In early March 2020, the global pandemic arising from COVID-19  led state and local governments across the country to issue unprecedented stay-at-home orders, leading to the closure of businesses deemed “non-essential,” including restaurants, bars, and retail establishments.  The purpose of those orders was to slow the spread of COVID-19 to prevent hospitals from being overwhelmed, rather than allowing the virus to plow through the population while a so-called herd immunity developed. 
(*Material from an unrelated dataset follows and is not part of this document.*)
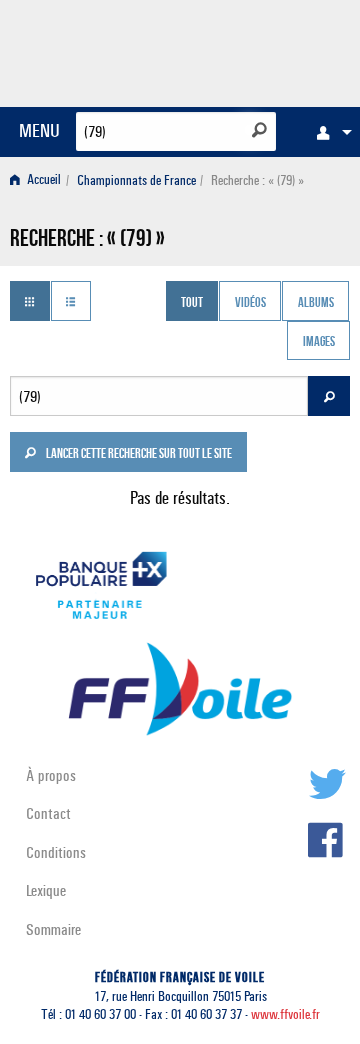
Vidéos (250, 303)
Sadly, the impact of those orders has been financially devastating for affected businesses, particularly small businesses. It is estimated that nearly 110,000 small businesses across the country have closed, never to reopen, as a consequence of those orders.  As a result, businesses nationwide have filed, or will soon file, first-party claims against their insurers seeking business interruption coverage under their commercial property policies for COVID-19-related losses.  But many of those small business owners will likely face the difficult burden of overcoming a heretofore sparsely litigated coverage exclusion included by endorsement in many commercial property policies: the Exclusion Of Loss Due To Virus Or Bacteria (referred to in this article as the virus exclusion). 
This article provides an overview of business interruption coverage with a particular emphasis on the virus exclusion, including the general interpretive principles by which courts will examine the exclusion, the history and purpose of the exclusion, and an analysis of arguments in favor of enforcing the exclusion.